What Causes Gel Flooding?

Flooding occurs when the gel flows beyond the intended area before curing. The key reasons are:

  • Temperature changes - Warm environments or client hands lower gel viscosity, making it more fluid. Remember, when it's cold outside - you crank the heating up in the salon, making gel still behave as if it was summer!

  • Product behaviour - Some gels self level faster than others due to their formulation.

  • Application technique - Using too much product or taking too long to manipulate it gives the gel more time to move.

  • Nail angle or gravity - If the client’s hand is tilted or uneven, gel naturally flows to the lowest point.

  • Delay in curing - Waiting too long to cure gives the product time to flood into the cuticle or sidewalls.

The Science: Understanding Gel Viscosity

Viscosity is the measure of a gel’s resistance to flow - in other words, how thick or runny it is.

  • High viscosity gels are thicker, hold their shape, and self level slowly. They’re great for structure work and for warmer climates.

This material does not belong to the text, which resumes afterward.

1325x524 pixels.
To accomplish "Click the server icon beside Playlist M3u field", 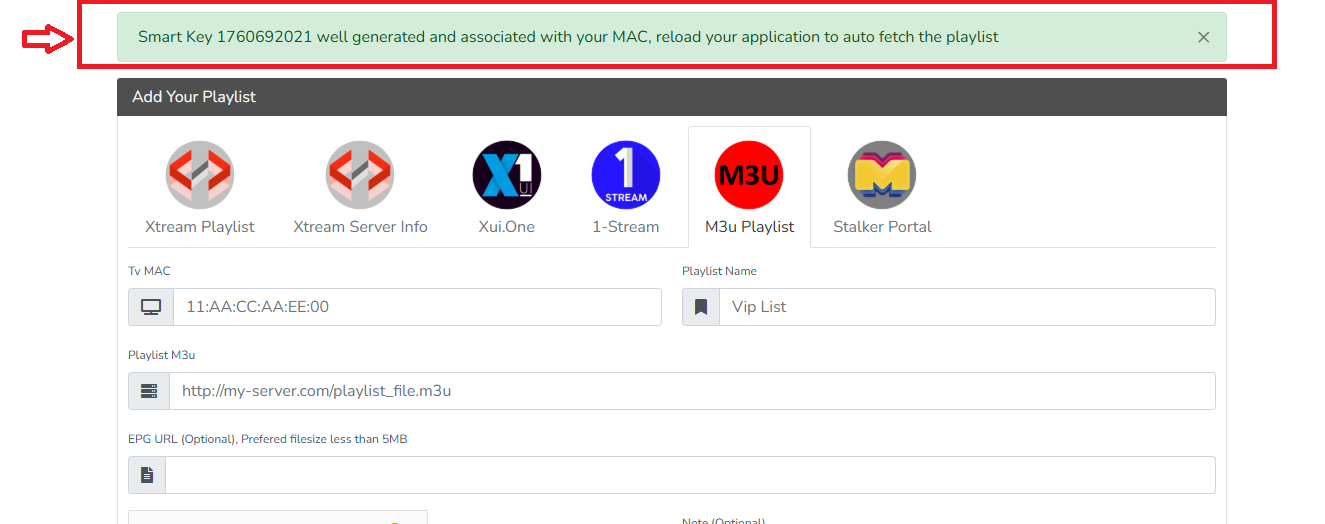I will pos(149,391).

  • Low viscosity gels are thinner, move quickly, and self level fast - ideal for overlays or smoother finishes, but more prone to flooding in heat.

When temperature rises, gel viscosity drops. The molecules inside the product move faster and slip past each other more easily, making the gel thinner. This is why gels can behave perfectly one day and suddenly flood the next, especially if your salon is warm or you’re working close to lamps and heaters.

Why Some Gels Self-Level Faster Than Others

Self levelling occurs when surface tension and internal flow allow the gel to smooth itself out before curing.

The speed of this process depends on:

  • The molecular weight of the oligomers (shorter chains = faster flow).

  • The amount of reactive diluents or monomers added to the formulation.

  • Additives used to modify texture and stabilise viscosity.

Fast self levelling gels can save time but in warmer conditions, they may run too easily. Slower levelling gels are more stable but might need extra brushing or manipulation to smooth out. Understanding your product’s behaviour in your environment is key to control.

How to Prevent Gel Flooding

1. Control Your Environment

  • Work in a temperature controlled space where possible (ideally 20–23°C). Don't make this too warm, otherwise you will experience flooding.

  • Store gels away from heat and light, ideally in a cool drawer or box.

  • Avoid leaving open jars or bottles under lamps or near windows.

2. Manage Client Hand Temperature

  • Warm hands transfer heat into the gel, lowering viscosity.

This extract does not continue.